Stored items
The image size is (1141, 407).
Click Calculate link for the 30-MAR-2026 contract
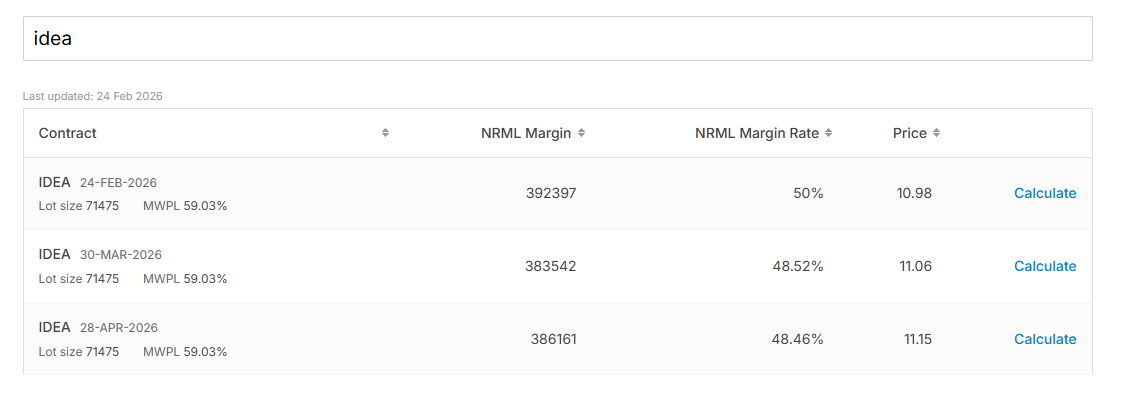(x=1045, y=266)
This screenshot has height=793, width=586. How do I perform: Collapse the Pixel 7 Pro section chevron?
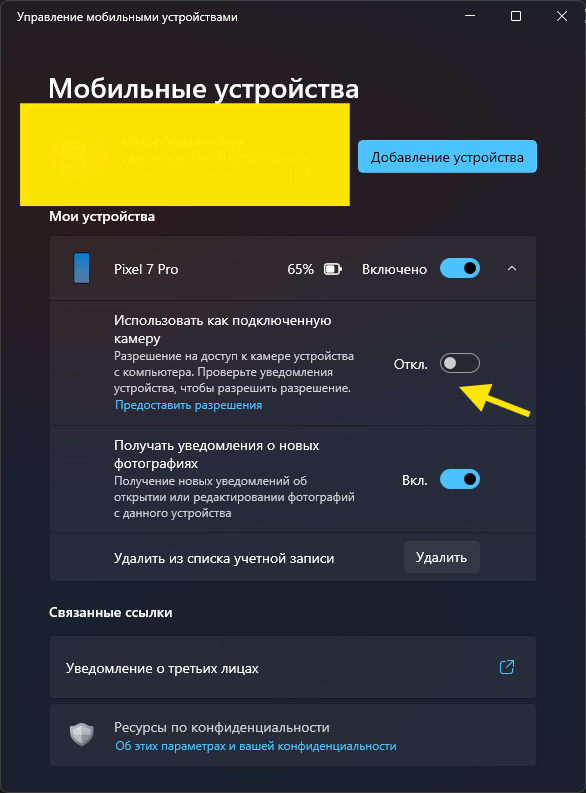[512, 269]
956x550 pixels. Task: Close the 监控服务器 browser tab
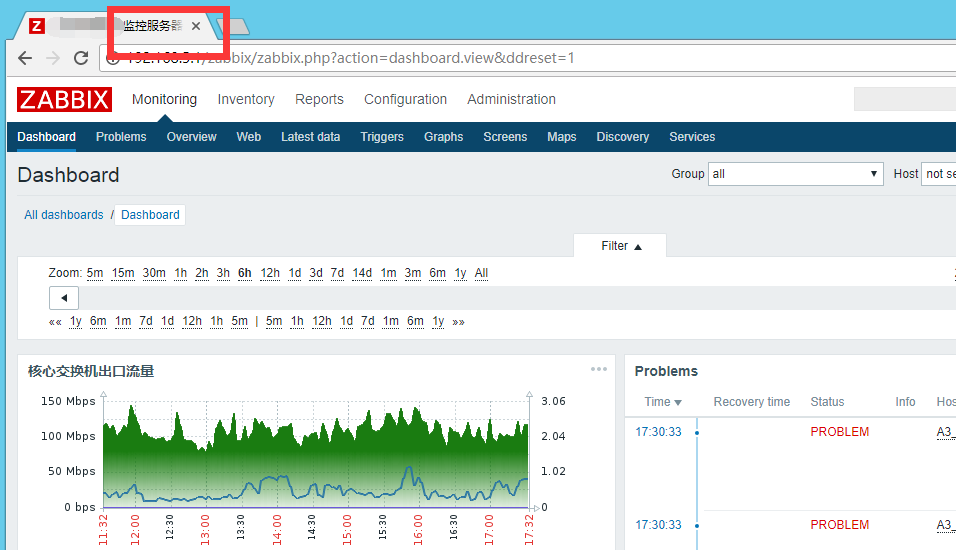tap(196, 26)
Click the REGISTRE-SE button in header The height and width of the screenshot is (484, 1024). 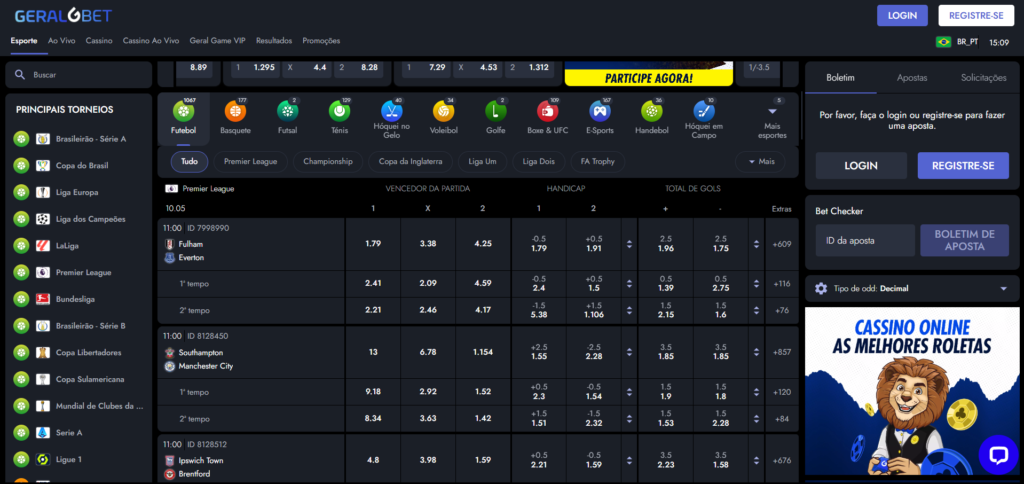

_What the task requires:_ Your task is to repeat the data above exactly while excluding the pictures.

_Answer to this task:_
The image size is (1141, 407).
Click Calculate link for the 30-MAR-2026 contract
(x=1045, y=266)
This screenshot has height=793, width=586. How do I perform: Collapse the Pixel 7 Pro section chevron?
[512, 269]
956x550 pixels. Task: Close the 监控服务器 browser tab
tap(196, 26)
Click the REGISTRE-SE button in header The height and width of the screenshot is (484, 1024). 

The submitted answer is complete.